Setelah puas tanning, kami memutuskan untuk segera pulang ke rumah karena acara utama yang menjadi alasan kami datang akan segera dimulai. Untuk mencapai angkot menuju Sekojo kami harus berjalan kaki terlebih dahulu ke depan Mesjid Agung Palembang melewati jalan-jalan lebar tak berbelas kasih, ya, tak berbelas kasih. Entah kenapa para pengendara tidak mau menghentikan laju kendaraannya padahal kami sudah memberikan kode lambaian tangan,dan kami baru bisa menyebrang ketika jalanan benar-benar lenggang.

Kami datang ketika semua orang sudah bersiap-siap menyambut calon mempelai pria, tak perlu banyak gaya, secepat kilat kami berganti pakaian dan memasang hijab, padahal muka belum dingin. Menunggu adalah hal yang melelahkan, karena seringkali tanpa sadar mata kami terpejam dengan sendirinya, bahkan kami tertidur di kursi tamu saat acara ijab kabul berlangsung.

wefie biar nggak ngantuk

Menurut kebiasaan masyarakat sekitar, akad nikah biasanya diadakan setiap hari Jum’at, jika ada 2 atau 3 pernikahan dalam jumat tersebut, bapak penghulu akan mengunjungi mereka semua secara bergiliran, itulah kenapa akad nikah dilaksanakan pada sore hari. Sedangkan untuk resepsi bisa dilaksanakan kapan saja, tergantung kesanggupan yang punya hajat. Biasanya mempelai wanita akan ikut menari (dengan para penari) untuk menunjukkan rasa sukacitanya, acara selesai setelah sesi berjabat tangan dan makan-makan.

Yang menarik adalah menu makanannya, tersedia 2 jenis nasi yaitu nasi putih biasa dan nasi samin yang berwarna vermillion (nasi samin adalah nasi biasa yang dimasak menggunakan minyak samin layaknya nasi goreng), rasanya gurih namun tidak berlebihan. Lalu ada telur balado yang secara visual irit bumbu , tapi ketika dimakan pedas sekali. 

Ada juga ikan besar dengan bumbu kuning yang jadi incaran ibu-ibu tamu, awalnya kami kira ikan tersebut adalah ikan dari sungai Musi (mengingat ukurannya yang besar), ternyata itu adalah ikan Patin air tawar biasa karena kebanyakan orang tidak menyukai ikan sungai Musi yang berbau lumpur. Ahh ... sayangnya tak ada satu pun dari semua menu yang saya capture, lupa hehe

Keesokan harinya, kami (full team) berangkat pagi-pagi demi menghindari tanning, ternyata untuk mencapai BKB (Benteng Kuto Besak) kami hanya perlu menaiki bis Trans Musi dari halte di depan lorong (nama lain dari gang), hanya 1 kali tidak perlu berganti angkot seperti yang kami lakukan kemarin.

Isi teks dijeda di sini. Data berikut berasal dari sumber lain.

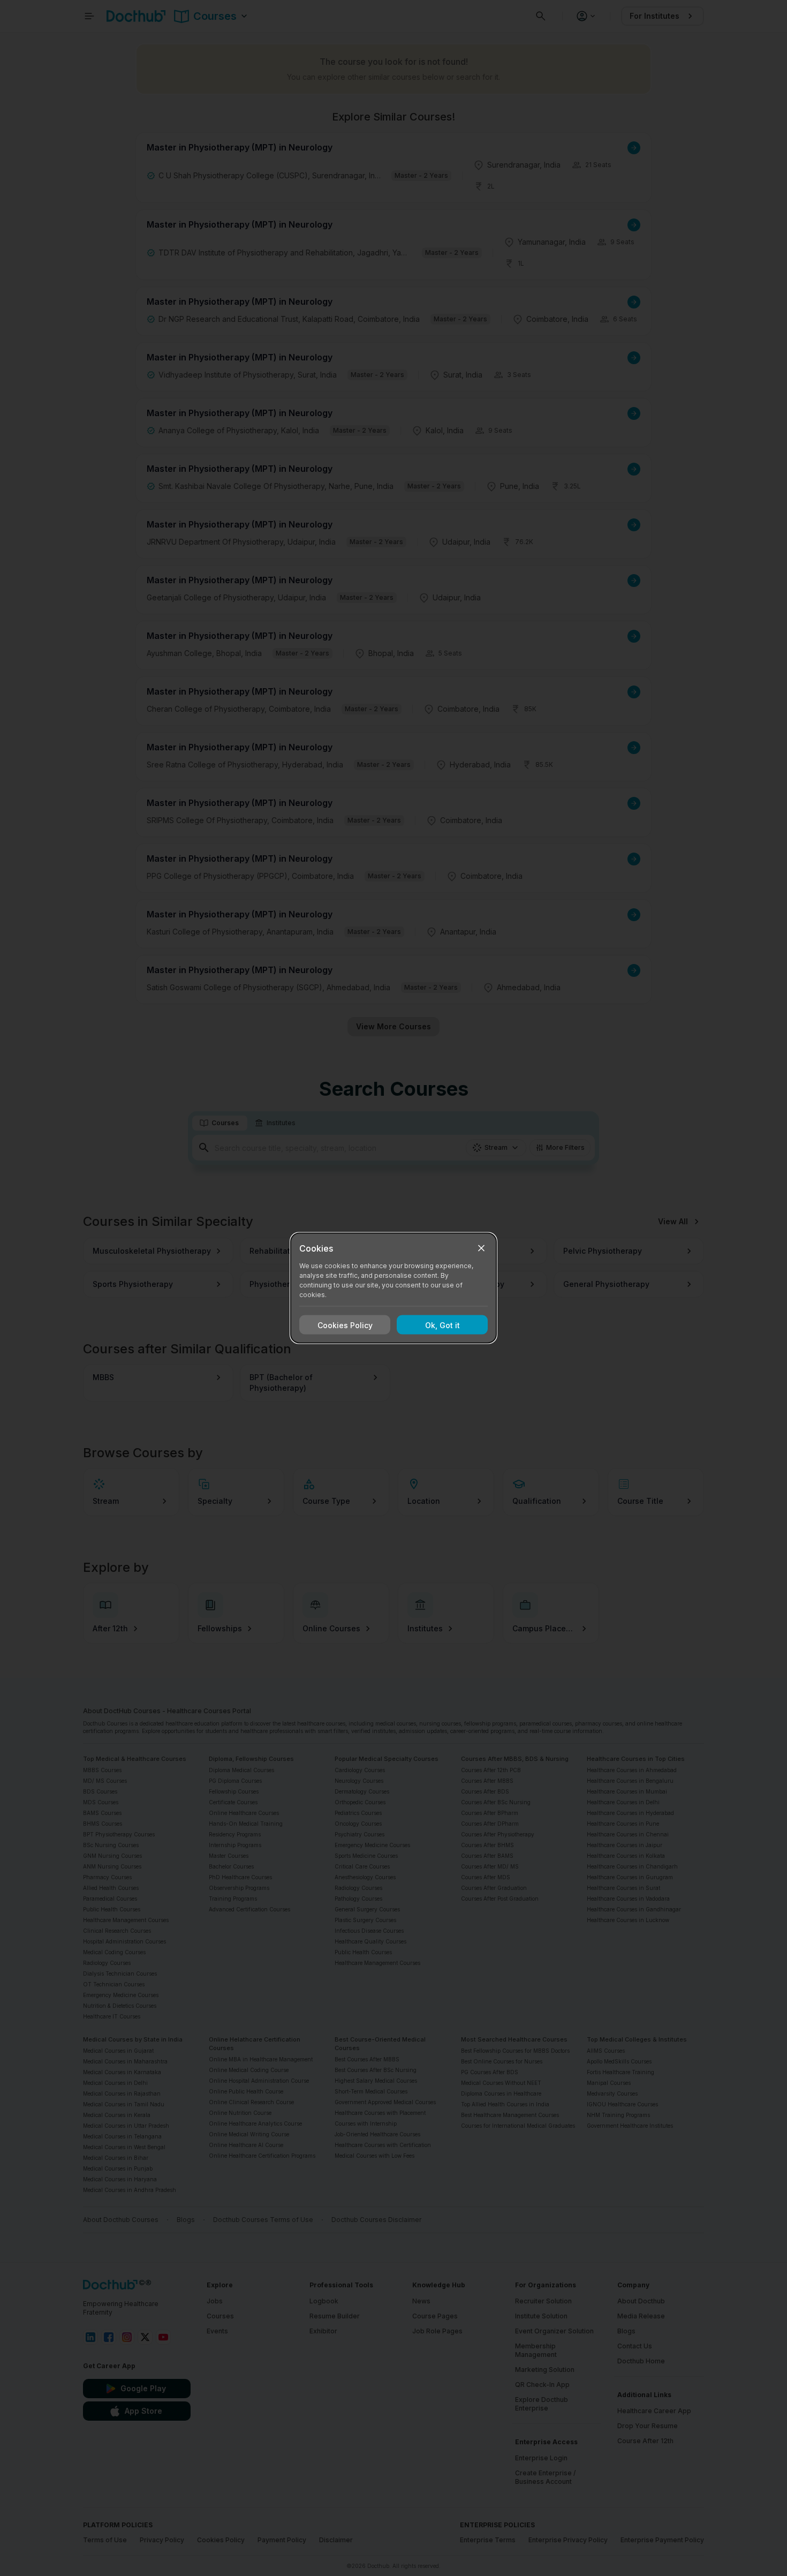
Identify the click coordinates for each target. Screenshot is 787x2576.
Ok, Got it (442, 1324)
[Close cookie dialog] (481, 1248)
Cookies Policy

Kami berhenti tepat di depan Mesjid Agung Palembang yang konon sudah berdiri sejak abad ke 17, arsitektur bangungannya merupakan campuran dari 3 kebudayaan yang mengakar di Palembang yaitu Melayu, Arab dan China.

Di depannya terdapat air mancur yang (katanya) lebih bagus kalau dilihat pada malam hari. Terdapat bendera negara-negara ASEAN dan pagar pembatas di sekeliling air mancur tersebut, yang berguna untuk menghalangi orang gila mandi disana. FYI, cipratan air mancur serasa sedang gerimis, let’s keep the camera...





Kami kemudian berjalan menuju BKB (lagi) karena sebagaian dari kami ingin melihat Jembatan Ampera dan Sungai Musi, jaraknya lumayan dekat dengan Mesjid Agung. Namun, kami lebih tergoda untuk sarapan Pempek 6(^.^)9 jadilah kami berhenti sebentar untuk mencicipi Pempek dan Tekwan di samping Kantor Pos. Saya sendiri lebih memilih Tekwan karena tergoda kuahnya yang mengepul sedangkan adik saya memilih Model (sejenis Pempek tapi bukan Pempek, katakanlah variasi) yang menyegarkan.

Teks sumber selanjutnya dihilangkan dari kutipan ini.